Berdasarkan latar belakang tersebut di atas, maka permasalahan hukum
yang dikemukakan dalam penelitian ini adalah bagaimana analisis kedudukan para
pihak dalam Kontrak Bagi Hasil Gross Split Pada Kegiatan Usaha Hulu Migas
dalam Permen ESDM No. 52 Tahun 2017 Tentang Perubahan Atas Permen ESDM
No. 8 Tahun 2017 Tentang Kontrak Bagi Hasil Gross Split.
Penelitian yang dilakukan oleh penulis ialah penelitian yang bersifat yuridis
normatif dengan metode pendekatan perundang-undangan (Statute Approach).
Bahan hukum yang berhubungan dengan masalah yang diteliti diperoleh melalui
penelusuran kepustakaan. Dalam menganalisis bahan-bahan hukum, penulis
menggunakan teknik interpretasi komparatif, interpretasi teleologis, dan analogi.

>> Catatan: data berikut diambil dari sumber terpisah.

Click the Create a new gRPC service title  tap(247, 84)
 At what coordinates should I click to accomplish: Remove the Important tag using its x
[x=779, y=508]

Kesimpulan yang penulis dapatkan dari penelitian ini ialah bahwa dengan
diberlakukannya Kontrak Bagi Hasil Gross Split, maka kedudukan para pihak
vii
dalam kontrak masih tetap ideal karena di dalam Permen ESDM No. 52 Tahun 2017
Tentang Perubahan Atas Permen ESDM No. 8 Tahun 2017 Tentang Kontrak Bagi
Hasil Gross Split terdapat pengaturan mengenai suatu formulasi pengganti
komponen mekanisme pengembalian biaya produksi atau Cost Recovery sebagai
pemenuhan asas keseimbangan yang baru. Adapun rekomendasi yang dapat
diberikan ialah agar pemerintah dapat mengatur Kontrak Bagi Hasil Gross Split ini
tidak hanya melalui Peraturan Menteri ESDM, namun melalui Peraturan
Pemerintah sebagai peraturan perundang-undangan yang lebih tinggi, mengingat
dasar hukum mekanisme Cost Recovery terdapat pada Peraturan Pemerintah.